To do -
Scan the entries for the word "agent" and return every line that has it.

Source data -
════════════════

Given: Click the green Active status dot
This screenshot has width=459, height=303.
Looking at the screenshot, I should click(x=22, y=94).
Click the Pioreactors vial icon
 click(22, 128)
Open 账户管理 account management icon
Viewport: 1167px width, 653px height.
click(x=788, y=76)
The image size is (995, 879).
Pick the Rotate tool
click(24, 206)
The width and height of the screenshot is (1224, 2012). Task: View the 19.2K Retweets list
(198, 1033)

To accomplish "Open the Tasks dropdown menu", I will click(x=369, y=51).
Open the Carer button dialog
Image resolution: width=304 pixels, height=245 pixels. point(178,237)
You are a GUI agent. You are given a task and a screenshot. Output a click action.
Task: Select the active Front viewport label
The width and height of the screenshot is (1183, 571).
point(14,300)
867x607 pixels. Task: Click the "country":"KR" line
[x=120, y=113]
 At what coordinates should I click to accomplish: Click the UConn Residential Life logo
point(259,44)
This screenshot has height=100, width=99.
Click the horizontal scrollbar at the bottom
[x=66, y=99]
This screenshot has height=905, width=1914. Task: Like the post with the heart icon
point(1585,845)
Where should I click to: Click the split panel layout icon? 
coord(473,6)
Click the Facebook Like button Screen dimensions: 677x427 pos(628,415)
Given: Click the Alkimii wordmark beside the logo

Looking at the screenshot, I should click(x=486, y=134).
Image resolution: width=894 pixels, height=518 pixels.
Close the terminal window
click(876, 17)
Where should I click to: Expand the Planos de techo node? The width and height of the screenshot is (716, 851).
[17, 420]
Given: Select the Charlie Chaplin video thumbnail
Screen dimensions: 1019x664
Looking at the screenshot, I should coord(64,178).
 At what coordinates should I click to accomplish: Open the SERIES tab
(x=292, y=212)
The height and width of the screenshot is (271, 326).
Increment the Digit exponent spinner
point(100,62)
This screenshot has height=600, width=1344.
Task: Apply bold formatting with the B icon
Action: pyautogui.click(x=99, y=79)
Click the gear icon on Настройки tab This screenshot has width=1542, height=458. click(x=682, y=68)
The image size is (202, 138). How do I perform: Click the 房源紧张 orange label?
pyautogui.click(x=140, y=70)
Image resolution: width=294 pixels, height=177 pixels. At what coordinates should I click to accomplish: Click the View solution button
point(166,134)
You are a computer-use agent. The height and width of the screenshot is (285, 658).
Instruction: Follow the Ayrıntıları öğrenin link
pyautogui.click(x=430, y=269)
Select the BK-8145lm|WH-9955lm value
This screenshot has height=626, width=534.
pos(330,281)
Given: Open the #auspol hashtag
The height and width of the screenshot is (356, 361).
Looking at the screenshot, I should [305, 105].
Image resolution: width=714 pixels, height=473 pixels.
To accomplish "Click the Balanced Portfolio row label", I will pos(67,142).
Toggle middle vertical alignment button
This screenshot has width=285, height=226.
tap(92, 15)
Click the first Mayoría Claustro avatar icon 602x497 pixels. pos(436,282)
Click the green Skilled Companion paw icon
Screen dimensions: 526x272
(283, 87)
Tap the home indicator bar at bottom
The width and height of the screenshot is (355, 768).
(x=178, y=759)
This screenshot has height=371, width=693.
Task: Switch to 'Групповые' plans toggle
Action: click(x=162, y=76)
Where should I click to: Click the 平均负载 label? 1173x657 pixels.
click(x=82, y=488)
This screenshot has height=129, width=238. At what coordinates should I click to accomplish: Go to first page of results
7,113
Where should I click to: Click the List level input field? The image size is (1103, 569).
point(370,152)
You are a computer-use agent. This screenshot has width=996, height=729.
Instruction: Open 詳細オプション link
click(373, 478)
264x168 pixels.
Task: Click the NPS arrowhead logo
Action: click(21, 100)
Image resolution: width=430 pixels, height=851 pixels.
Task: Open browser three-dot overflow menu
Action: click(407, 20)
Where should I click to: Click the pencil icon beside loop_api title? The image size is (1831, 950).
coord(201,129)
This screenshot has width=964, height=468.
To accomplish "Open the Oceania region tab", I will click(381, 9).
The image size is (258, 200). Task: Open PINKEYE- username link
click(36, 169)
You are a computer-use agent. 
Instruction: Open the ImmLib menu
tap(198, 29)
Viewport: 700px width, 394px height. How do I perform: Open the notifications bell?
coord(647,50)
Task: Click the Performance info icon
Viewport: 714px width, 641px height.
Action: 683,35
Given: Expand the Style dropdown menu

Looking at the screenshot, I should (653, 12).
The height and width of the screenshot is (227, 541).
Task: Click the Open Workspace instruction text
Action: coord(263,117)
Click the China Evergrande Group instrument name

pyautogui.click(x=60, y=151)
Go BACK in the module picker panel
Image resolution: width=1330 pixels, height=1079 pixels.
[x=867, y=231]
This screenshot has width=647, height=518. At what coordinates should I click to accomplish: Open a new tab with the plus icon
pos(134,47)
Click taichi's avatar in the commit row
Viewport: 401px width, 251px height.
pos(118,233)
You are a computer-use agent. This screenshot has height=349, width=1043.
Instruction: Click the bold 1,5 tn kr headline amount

════════════════

Solution below -
You are a GUI agent. You are given a task and a screenshot. Output a click action.
You are a computer-use agent. The height and width of the screenshot is (285, 658).
You are a computer-use agent. This screenshot has width=996, height=729.
You are a computer-use agent. 
You are a computer-use agent. This screenshot has height=349, width=1043.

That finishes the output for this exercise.